_Document passage_.
<<<<

That the universe has in it more than we understand, that the private soldiers have not been told the plan of campaign, or even that there is one, rather than some vaster unthinkable to which every predicate is an impertinence, has no bearing upon our conduct.

We still shall fight-- all of us because we want to live, some, at least, because we want to realize our spontaneity and prove our powers, for the joy of it, and we may leave to the unknown the supposed final valuation of that which in any event has value to us. It is enough for us that the universe has produced us and has within it, as less than it, all that we believe and love. If we think of our existence not as that of a little god outside, but as that of a ganglion within, we have the infinite behind us. It gives us our only but our adequate significance. A grain of sand has the same, but what competent person supposes that he understands a grain of sand? That is as much beyond our grasp as man.

If our imagination is strong enough to accept the vision of ourselves as parts inseverable from the rest, and to extend our final interest beyond the boundary of our skins, it justifies the sacrifice even of our lives for ends outside of ourselves. The motive, to be sure, is the common wants and ideals that we find in man. Philosophy does not furnish motives, but it shows men that they are not fools for doing what they already want to do. It opens to the forlorn hopes on which we throw ourselves away, the vista of the farthest stretch of human thought, the chords of a harmony that breathes from the unknown.

—Oliver Wendell Holmes, Jr.

>>>>

_Job_. Continue the passage above on our place in the universe, starting after its last sentence.

_Data entries_.
<<<<

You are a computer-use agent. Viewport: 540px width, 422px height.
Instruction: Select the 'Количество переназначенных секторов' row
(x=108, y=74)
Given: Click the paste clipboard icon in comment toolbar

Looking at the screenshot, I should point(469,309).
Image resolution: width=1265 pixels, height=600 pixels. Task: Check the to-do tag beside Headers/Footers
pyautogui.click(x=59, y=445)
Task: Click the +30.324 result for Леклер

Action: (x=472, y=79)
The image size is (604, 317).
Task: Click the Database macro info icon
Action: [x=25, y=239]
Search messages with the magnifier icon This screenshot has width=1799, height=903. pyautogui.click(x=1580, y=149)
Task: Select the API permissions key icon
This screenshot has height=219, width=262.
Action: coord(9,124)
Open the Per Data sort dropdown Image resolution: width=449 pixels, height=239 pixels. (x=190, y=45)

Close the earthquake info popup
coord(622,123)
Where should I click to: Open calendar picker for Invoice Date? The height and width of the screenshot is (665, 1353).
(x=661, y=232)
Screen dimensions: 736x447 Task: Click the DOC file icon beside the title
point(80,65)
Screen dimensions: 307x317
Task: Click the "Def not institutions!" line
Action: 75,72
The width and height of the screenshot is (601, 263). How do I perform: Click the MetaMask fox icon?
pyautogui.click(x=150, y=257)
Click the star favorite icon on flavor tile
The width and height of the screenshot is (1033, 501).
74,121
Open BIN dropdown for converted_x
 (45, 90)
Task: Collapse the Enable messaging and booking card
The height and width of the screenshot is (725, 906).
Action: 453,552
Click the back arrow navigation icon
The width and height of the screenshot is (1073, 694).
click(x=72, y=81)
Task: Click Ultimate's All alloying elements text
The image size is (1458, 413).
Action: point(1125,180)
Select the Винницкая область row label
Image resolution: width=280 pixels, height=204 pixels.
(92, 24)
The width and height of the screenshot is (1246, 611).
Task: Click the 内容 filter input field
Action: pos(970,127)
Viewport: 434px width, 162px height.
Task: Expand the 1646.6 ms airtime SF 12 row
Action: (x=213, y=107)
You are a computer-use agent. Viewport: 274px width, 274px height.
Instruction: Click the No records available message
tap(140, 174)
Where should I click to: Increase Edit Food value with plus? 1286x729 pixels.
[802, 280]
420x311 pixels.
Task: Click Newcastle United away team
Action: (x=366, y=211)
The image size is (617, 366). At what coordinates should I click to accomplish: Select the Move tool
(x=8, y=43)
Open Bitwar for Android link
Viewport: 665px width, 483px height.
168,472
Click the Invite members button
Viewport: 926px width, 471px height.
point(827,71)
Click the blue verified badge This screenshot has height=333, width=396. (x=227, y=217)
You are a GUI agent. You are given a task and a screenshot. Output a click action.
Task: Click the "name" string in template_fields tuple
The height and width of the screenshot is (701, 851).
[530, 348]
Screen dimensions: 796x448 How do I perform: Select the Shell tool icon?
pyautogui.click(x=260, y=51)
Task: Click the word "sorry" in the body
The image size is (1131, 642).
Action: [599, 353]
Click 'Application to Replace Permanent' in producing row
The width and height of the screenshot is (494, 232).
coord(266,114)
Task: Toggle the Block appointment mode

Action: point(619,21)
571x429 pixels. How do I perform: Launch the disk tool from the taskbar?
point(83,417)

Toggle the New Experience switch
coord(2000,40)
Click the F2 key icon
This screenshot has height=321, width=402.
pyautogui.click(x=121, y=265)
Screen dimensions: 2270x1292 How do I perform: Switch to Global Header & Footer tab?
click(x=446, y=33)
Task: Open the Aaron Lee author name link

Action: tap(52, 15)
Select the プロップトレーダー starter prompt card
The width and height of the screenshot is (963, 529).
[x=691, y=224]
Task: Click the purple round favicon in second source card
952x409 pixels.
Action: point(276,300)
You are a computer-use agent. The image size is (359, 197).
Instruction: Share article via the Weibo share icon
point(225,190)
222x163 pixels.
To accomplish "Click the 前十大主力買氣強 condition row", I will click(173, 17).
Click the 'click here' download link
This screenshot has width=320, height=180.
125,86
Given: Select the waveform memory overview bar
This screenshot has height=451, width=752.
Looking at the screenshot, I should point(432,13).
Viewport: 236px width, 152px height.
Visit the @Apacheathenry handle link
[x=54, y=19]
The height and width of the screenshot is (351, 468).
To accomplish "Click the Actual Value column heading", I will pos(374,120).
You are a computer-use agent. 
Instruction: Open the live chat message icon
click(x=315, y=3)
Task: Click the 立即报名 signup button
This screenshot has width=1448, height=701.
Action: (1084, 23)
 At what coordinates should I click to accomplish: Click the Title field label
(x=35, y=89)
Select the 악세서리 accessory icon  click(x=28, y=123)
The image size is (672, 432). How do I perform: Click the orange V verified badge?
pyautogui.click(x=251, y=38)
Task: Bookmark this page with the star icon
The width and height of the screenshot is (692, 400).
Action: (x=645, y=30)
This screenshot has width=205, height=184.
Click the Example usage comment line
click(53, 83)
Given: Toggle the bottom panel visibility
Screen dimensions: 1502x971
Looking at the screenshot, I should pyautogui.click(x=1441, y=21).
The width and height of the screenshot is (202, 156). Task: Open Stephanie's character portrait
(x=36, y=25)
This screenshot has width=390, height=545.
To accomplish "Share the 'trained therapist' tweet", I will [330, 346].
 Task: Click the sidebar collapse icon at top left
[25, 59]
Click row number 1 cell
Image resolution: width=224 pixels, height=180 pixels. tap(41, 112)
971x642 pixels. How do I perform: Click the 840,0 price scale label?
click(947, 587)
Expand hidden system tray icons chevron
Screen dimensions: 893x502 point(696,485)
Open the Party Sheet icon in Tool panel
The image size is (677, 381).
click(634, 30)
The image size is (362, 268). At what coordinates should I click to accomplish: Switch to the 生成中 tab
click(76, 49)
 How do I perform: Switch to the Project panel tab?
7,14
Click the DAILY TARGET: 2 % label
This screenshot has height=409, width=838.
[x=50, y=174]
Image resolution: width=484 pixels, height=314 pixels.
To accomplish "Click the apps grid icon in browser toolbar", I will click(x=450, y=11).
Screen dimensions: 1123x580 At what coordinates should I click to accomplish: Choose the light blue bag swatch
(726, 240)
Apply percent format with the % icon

>>>>

_Solved exercise_.
Meaningless Evolution

My wife dropped the newsletter from her parish on the table when she returned from Mass today, and while I was cooking my world-famous "Winter Root Stew", I leafed through it, and found the following… all in capital letters, mind you:

We are not some casual or meaningless product of evolution. Each of us is the result of a thought of God. Each of us is loved. Each of us is necessary.

Once when I asked my wife if she believed in evolution, she said definitely not. She found the thought of it distasteful. However, I think this phrase really sums up most people's dislike of evolution… that of personal meaning.

But evolution and meaning are not correlated. It is true that if you believe in evolution, then personal meaning, personal value or personal worth is not dictated to you… it must be sought out, discovered and earned for oneself. To me, that sounds far richer.

The other day, I ran across an article that attempted to demonstrate that the more "religious" a country was, the lower its "morals." Compare the crime rates of Japan and various European countries where few people express religious affiliation with America and you get the idea. Of course, you must keep in mind that corellation isn't causation, and I for one, am not sure I'm willing to blame religion as the basis of our immorality and social problems-- it inevitably comes from many factors.

However, I do think there may be an interesting thought to chew on, in that those who are not religious, are moral for… dare I say, for better reasons than a fear of hell and the hope of a quick repentence. The godless moralists may be more moral because they may have struggled and internalized these issues, and take a more personal responsibility for their actions.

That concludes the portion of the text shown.